Population ageing reduces the proportion of working age people supporting people aged over 65 years. The rate of improvement in average living standards is projected to fall, placing pressure on Australia’s capacity to fund the spending pressures associated with an ageing population, particularly in terms of health spending.
Australia’s population will continue to grow over time, though at slightly lower rates than experienced over the past 40 years. This will put pressure on infrastructure, services and the environment, but the growth also assists in managing the pressures of an ageing population by providing the skills and innovation needed to underpin continued economic growth.
Decisions taken in the near term will impact on the wellbeing of future generations. Productivity-enhancing reforms, particularly through nation building infrastructure and improving the skills base, will grow the economy, improve living standards, and partly offset the fiscal pressures of ageing. With an ageing population, productivity growth is the key driver of future growth prospects. Reforms that reduce barriers to participation will also lift growth and reduce future pressures.
Steps to grow the economy and ensure permanent spending growth is sustainable, including through the implementation of the Government’s fiscal strategy, will reduce future adjustment costs and the economic and fiscal consequences of ageing.
Climate change is the other big intergenerational challenge facing Australia.
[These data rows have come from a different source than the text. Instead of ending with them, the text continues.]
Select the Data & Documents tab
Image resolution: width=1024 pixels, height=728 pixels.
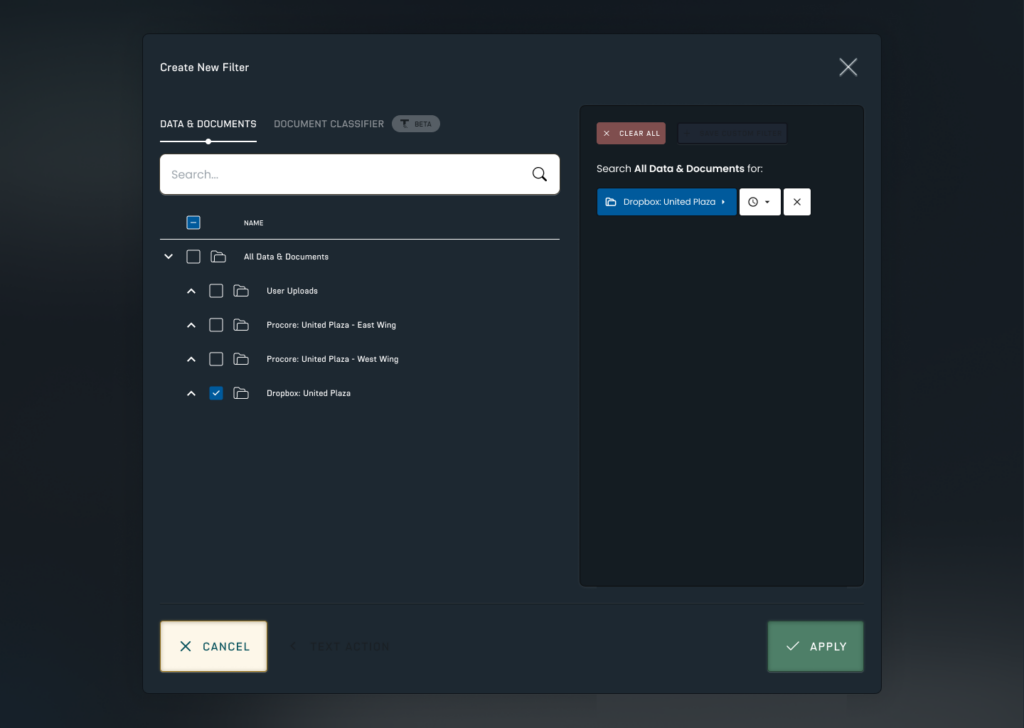208,124
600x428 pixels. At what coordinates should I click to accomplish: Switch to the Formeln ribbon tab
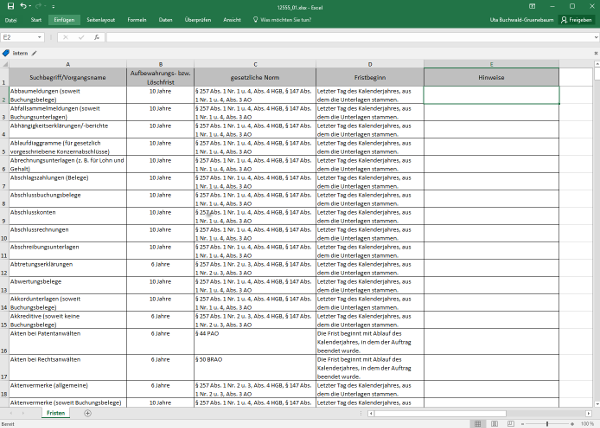[x=137, y=19]
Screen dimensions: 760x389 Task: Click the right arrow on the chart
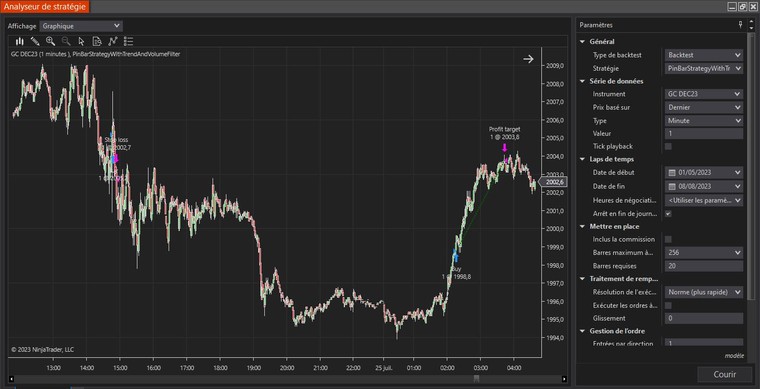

It is the largest threat to the environment and represents one of the most significant challenges to economic sustainability. There are currently 32 countries that are operating emissions trading schemes, and others are in the process of introducing them. The global consensus is that this use of market-based mechanisms is the least cost mechanism to reduce carbon emissions while protecting jobs and growth. Tackling climate change early will avoid larger costs for future generations, and a more severe adjustment to the economy in future years.